By Kevin Anderson
BBC News website
Bob Geldof has challenged the world to make poverty history, but some four billion people in the world still live on less than $1 a day.
Many people rely on food aid in Afghanistan
The organisers behind Live 8 called for the cancellation of debt, more targeted aid and the removal of trade barriers that limit African economies.
But leading minds in development at the interdisciplinary TED (Technology, Entertainment and Design) conference in Oxford have called for a radical rethink of development.
They argue that aid as it exists now actually retards broad-based development.
It is not that money is not wanted. Ashraf Ghani served as Afghanistan's finance minister and helped secure $27.5B in aid for his country.
But he argues that $1 in aid rarely means that $1 delivered to the people who need it the most.
The flaws of aid
Mr Ghani and Clare Lockhart with the Overseas Development Institute in London are currently writing a book looking at how to foster development in failed and fragile states like Afghanistan.
Failed states are a problem. They cannot provide the environment to help their population climb out of poverty.
And as been seen in recent years, failed states breed instability and insecurity.
But the current system of aid does not work and isn't helping these states and their people.
They argue that time lines for aid projects are too short to accomplish much.
Most aid programmes are tied to the annual budget cycles of donor countries, but to be effective, they argue programmes need to be designed with time frames of five years or more.

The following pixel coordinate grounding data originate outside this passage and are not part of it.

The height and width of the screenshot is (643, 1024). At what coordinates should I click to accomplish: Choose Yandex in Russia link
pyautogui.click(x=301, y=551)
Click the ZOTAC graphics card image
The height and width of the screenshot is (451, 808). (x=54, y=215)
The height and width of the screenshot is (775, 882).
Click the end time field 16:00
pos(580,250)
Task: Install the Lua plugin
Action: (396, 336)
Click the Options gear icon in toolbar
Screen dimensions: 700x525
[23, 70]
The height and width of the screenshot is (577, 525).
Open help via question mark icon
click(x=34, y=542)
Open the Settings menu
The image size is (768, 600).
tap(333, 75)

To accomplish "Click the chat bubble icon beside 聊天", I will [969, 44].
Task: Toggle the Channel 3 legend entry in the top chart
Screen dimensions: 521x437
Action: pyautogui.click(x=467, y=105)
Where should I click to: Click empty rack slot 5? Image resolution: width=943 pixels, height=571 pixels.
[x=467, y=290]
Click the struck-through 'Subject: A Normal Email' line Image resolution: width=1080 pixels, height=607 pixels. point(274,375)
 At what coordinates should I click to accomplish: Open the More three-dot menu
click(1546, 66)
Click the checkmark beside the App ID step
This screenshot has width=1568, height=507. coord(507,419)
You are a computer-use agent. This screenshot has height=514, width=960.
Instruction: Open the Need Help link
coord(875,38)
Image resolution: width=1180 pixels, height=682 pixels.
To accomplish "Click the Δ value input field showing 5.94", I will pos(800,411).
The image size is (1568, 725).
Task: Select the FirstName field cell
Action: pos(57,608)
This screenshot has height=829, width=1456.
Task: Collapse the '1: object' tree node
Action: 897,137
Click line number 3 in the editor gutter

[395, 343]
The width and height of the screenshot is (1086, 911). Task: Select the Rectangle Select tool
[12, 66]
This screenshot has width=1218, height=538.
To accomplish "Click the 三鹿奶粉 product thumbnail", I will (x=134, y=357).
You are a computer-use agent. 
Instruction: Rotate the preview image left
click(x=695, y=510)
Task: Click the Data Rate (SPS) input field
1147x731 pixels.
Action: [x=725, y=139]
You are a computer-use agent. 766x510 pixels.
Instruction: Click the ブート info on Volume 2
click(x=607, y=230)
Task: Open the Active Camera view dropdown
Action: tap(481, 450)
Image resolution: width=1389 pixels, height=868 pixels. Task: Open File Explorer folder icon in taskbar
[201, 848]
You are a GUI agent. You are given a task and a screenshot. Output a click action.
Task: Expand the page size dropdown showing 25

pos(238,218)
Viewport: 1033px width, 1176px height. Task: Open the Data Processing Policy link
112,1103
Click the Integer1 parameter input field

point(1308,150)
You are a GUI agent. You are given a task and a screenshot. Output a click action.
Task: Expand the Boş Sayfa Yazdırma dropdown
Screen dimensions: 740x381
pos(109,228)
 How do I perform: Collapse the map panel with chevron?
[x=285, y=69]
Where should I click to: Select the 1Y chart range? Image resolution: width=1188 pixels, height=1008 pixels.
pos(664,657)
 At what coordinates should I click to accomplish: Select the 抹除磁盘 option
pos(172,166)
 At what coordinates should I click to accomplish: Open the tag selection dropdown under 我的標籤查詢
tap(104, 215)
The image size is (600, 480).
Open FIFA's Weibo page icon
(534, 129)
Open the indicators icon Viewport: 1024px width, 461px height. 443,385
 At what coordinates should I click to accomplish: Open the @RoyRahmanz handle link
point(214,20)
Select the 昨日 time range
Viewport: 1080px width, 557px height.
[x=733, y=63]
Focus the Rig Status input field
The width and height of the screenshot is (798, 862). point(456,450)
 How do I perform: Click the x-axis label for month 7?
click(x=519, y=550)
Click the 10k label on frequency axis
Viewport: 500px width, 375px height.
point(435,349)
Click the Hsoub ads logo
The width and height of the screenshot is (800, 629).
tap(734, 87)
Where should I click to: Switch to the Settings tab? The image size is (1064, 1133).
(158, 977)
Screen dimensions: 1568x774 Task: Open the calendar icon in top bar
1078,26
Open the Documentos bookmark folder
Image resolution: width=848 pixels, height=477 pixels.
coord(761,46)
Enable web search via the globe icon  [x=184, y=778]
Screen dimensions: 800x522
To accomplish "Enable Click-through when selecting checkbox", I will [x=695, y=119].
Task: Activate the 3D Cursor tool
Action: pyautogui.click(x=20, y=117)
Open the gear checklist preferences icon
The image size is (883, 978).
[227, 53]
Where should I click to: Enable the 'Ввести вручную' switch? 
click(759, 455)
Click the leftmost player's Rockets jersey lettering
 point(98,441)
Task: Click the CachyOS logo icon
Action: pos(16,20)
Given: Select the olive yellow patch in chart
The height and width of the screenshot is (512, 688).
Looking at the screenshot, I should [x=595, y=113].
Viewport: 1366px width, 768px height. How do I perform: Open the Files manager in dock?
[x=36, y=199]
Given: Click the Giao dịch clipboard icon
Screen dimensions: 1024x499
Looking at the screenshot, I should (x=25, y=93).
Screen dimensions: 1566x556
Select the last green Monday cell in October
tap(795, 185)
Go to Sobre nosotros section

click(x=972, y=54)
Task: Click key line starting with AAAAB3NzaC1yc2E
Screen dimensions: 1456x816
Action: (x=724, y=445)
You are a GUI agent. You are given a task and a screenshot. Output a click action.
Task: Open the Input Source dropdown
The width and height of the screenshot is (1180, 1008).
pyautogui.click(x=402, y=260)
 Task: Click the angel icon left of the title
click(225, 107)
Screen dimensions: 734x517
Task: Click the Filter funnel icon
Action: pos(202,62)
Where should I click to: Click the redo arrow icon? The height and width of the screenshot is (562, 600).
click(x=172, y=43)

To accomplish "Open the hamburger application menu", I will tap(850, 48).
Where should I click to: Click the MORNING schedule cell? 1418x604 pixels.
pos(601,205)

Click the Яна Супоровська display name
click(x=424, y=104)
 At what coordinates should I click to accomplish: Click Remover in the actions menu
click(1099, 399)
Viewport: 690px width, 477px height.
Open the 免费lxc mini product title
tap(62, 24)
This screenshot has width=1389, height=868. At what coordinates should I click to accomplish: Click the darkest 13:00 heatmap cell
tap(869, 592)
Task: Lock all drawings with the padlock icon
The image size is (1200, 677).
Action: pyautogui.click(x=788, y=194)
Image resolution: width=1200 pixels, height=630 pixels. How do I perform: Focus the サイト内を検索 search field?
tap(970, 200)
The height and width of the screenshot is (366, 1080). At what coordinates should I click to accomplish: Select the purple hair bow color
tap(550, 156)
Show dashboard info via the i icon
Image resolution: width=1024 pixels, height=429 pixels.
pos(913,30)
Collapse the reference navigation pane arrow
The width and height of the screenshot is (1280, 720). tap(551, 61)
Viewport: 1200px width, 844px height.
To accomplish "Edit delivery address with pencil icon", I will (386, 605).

The programmes would have an end point in sight, but the aid should be focused on creating functioning, capable states.
Once that is accomplished, the states would be self-sufficient and aid no longer necessary.
And technical assistance - sending western experts to developing countries - has not proved a panacea in creating stable states that provide for their people.
Mr Ghani advocates intellectual exchanges between fledgling states and developed countries and also a programme of distance education where students could remain in their home countries and still benefit from education at universities abroad.
This major investment in the human capital of these countries would ensure a new generation of capable leaders and managers, Mr Ghani said.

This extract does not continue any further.